В пиджаке и касторовом котелке, именитый горожанин млел от жары. За жесткий воротник накрахмаленной сорочки стекали струйки липкого пота, но Яблоков крепился и не лез в карман за платком. Да и при желании сделать это было несподручно: в руках Яблоков держал высокий каравай хлеба, который венчала фарфоровая солонка.

Когда же Яблоков решил передать свою ношу стоящему рядом грузному, с тяжелой золотой цепью на животе купцу первой гильдии Ряшину, из переулка раздалось лихое гиканье. В перезвон колоколов ворвался цокот конских копыт, крики и свист всадников.

Все встречающие на площади Кавказскую армию барона Врангеля попятились. Кто-то ненароком толкнул локтем блюдо.

– Господи! – воскликнул именитый горожанин и хотел подхватить на лету солонку, но та скатилась под ноги и вдребезги разбилась. Целым осталось лишь донышко, где стоял герб Российской империи (теперь уже бывшей) и вязью были выведены слова:

«Поставщик двора Его Императорского Величества Николая II».

Зажиточные домовладельцы, купцы и заводчики во главе с протопопом Гороховым, собравшимся отслужить благодарственный молебен, давя друг друга, ринулись в разные стороны: попасть под копыта и оказаться смятым никому не хотелось.

К паперти кафедрального собора вылетела конница. Разгоряченные кони нервно поводили мордами, рвали узду, а всадники продолжали свистеть и гикать, с усмешкой из-под пышных усов поглядывая на оцепеневших и насмерть перепуганных горожан.

Впереди конного эскадрона на сером в яблоках дончаке восседал человек в бурке, прикрывающей круп коня.

В лихо сдвинутой на затылок мерлушковой кубанке всадник пробовал успокоить нервно гарцующего дончака, который норовил шагнуть на ступеньки Дворянского собрания.

– Шкуро! Генерал Шкуро!

– Сам Шкуро!

Казачья «дикая дивизия» генерала Шкуро ворвалась в Царицын с северной окраины, через рабочее предместье, наводя на всю округу панику и страх: казаки стреляли на ходу в дворовых собак, палили в окна, забрасывали гранатами колодцы, крушили лошадьми ветхие заборы. Следом пешим порядком в город вступили отряды Кавказской армии.

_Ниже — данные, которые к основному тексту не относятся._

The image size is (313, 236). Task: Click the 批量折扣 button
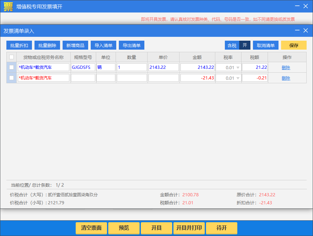(19, 45)
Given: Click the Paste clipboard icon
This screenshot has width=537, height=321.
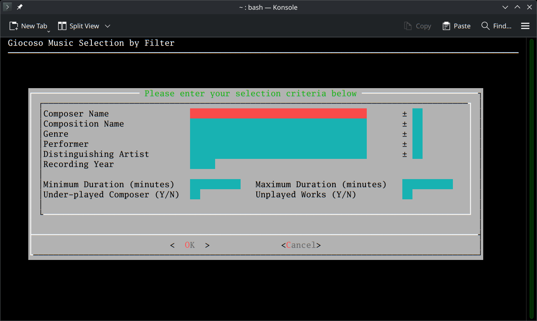Looking at the screenshot, I should tap(446, 26).
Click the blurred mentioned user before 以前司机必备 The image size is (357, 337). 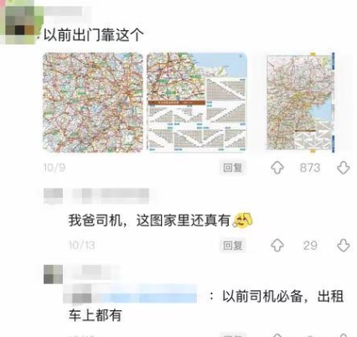(x=130, y=294)
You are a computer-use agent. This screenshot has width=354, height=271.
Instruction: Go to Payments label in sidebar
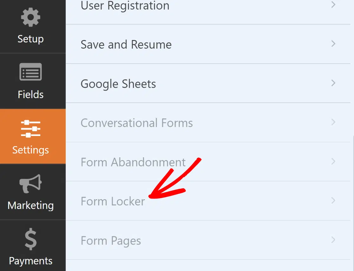(30, 261)
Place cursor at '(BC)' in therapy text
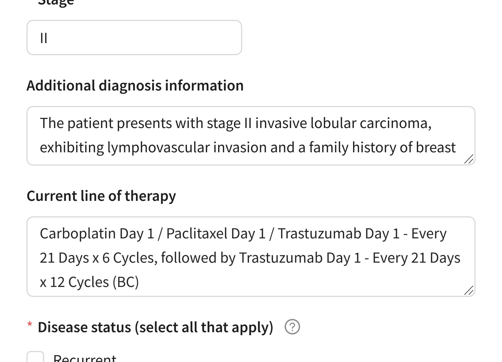The height and width of the screenshot is (362, 502). pyautogui.click(x=126, y=282)
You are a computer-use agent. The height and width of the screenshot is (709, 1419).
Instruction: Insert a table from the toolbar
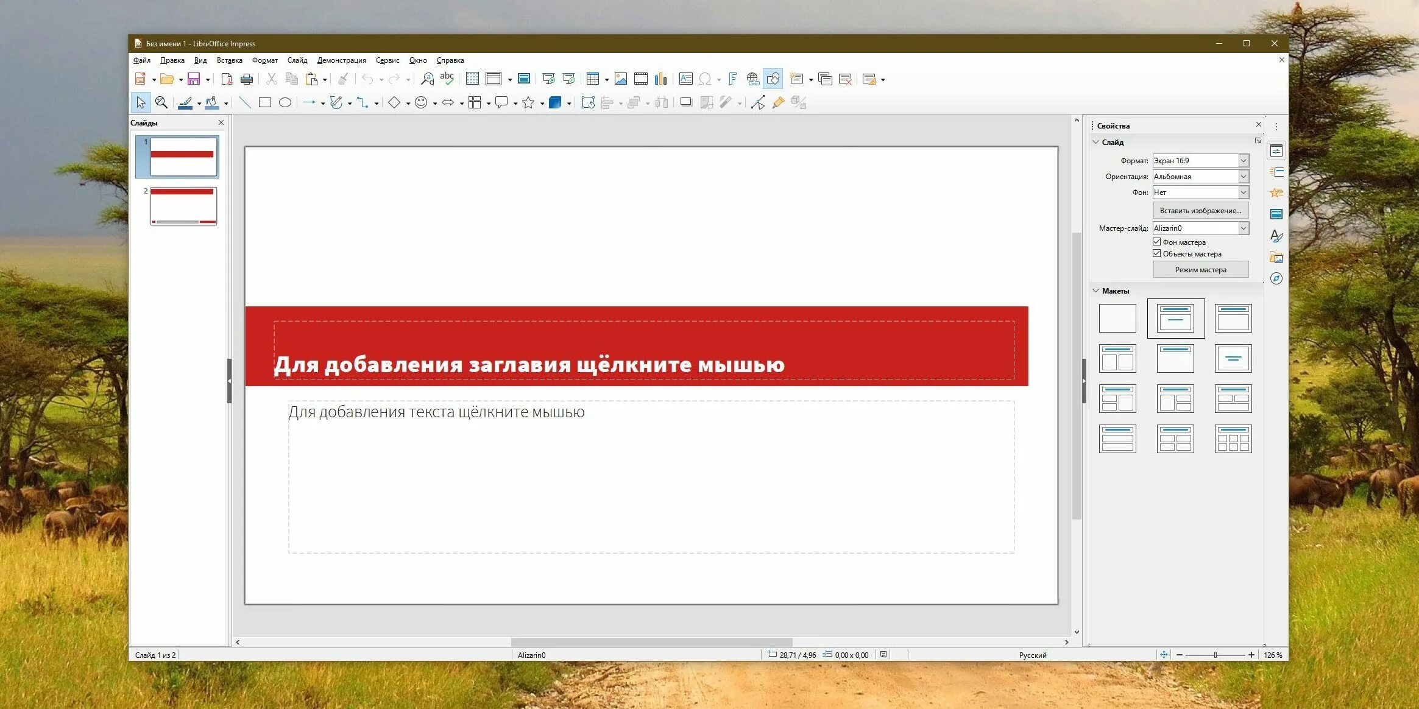(592, 79)
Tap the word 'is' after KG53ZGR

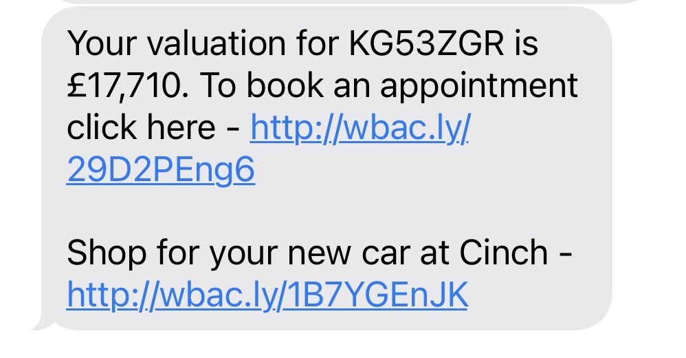(x=527, y=43)
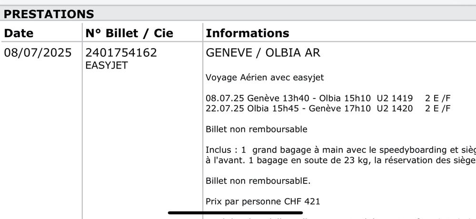Viewport: 476px width, 219px height.
Task: Click the 2 E /F class code on first flight
Action: pyautogui.click(x=438, y=99)
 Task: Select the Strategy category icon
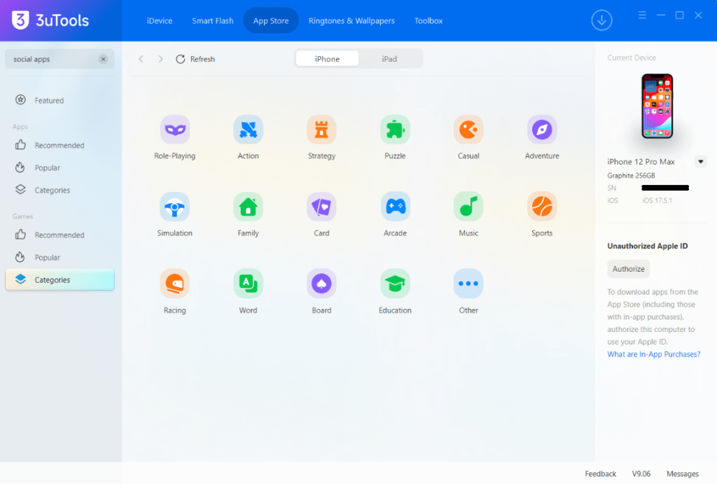(321, 130)
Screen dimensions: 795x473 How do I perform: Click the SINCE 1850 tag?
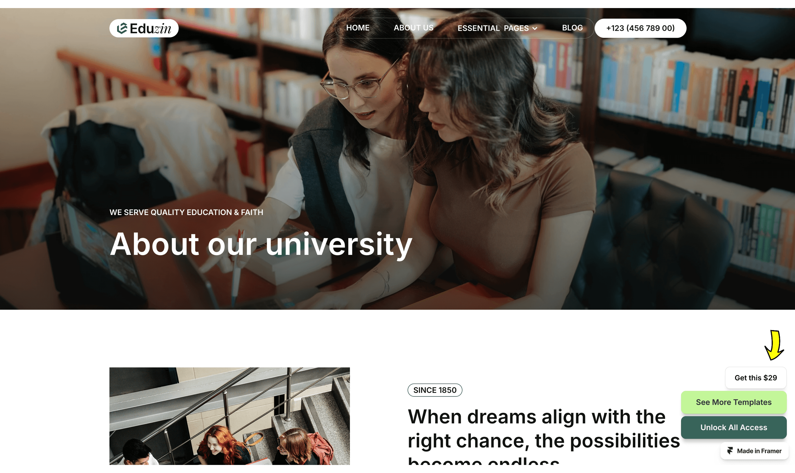[x=435, y=390]
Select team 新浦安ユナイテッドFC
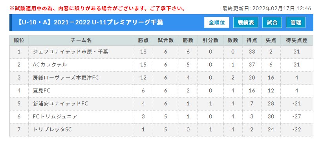Screen dimensions: 320x142 click(60, 103)
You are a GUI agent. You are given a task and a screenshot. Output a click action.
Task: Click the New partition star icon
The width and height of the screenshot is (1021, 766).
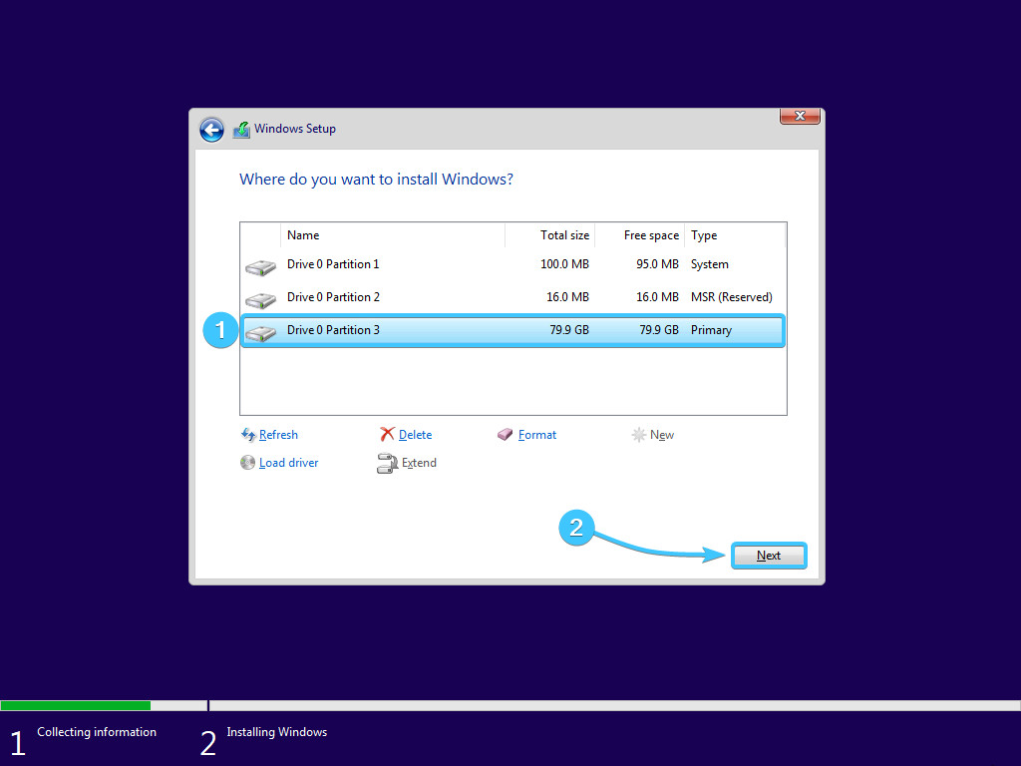(x=638, y=435)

На следующий день на заборах и афишных тумбах появилось воззвание генерал-лейтенанта Врангеля, «покорителя Северного Кавказа и освободителя красного Царицына» (как именовал себя барон) по поводу одержанной им и его христолюбивым белым воинством победы:

«Свершилось! Трехцветное знамя реет над безумным городом! Из Царицына растекался по югу русской земли яд большевизма. Пока стоял Царицын, не могло быть покоя славному Дону…»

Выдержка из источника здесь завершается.